▶ _REQUIRED WORK_
Report the number of lines below in which the word "menu" occurs. Nothing else is needed.

▶ _DATA IN THIS EXERCISE_

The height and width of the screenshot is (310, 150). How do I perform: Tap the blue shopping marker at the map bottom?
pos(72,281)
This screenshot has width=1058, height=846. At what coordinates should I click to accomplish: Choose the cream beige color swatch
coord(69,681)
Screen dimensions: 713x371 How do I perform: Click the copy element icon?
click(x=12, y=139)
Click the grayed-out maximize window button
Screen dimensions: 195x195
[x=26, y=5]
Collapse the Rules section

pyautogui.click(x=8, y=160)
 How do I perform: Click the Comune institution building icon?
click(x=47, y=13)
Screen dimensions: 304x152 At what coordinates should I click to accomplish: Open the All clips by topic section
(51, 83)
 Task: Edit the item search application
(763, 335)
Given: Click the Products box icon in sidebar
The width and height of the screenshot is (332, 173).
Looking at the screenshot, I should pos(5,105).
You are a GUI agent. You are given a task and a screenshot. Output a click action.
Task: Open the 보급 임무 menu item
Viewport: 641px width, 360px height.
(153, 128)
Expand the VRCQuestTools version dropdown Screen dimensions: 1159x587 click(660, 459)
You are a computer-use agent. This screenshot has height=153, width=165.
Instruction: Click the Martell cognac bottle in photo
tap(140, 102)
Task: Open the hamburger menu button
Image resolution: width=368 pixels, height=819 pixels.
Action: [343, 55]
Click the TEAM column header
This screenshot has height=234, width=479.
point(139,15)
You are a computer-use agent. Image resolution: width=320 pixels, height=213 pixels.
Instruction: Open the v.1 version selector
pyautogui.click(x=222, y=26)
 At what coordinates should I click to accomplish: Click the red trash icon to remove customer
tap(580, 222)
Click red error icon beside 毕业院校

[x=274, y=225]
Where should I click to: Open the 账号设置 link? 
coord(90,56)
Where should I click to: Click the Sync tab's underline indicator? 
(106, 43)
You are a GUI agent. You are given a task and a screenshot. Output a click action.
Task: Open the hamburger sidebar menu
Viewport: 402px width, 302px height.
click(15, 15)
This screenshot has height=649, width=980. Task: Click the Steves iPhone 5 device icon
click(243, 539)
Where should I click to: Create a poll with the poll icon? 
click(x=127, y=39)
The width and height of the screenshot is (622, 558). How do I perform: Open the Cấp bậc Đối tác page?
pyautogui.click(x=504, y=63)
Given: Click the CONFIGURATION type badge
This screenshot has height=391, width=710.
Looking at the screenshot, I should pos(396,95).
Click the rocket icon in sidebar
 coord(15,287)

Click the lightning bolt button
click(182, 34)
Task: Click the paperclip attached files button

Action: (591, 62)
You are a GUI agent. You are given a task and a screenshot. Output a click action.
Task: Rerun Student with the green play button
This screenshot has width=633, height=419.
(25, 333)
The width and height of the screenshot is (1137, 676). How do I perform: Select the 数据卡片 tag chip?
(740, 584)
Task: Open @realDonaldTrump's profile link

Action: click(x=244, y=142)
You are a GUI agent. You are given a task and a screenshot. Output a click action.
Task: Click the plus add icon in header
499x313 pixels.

▶ _ANSWER BOX_
3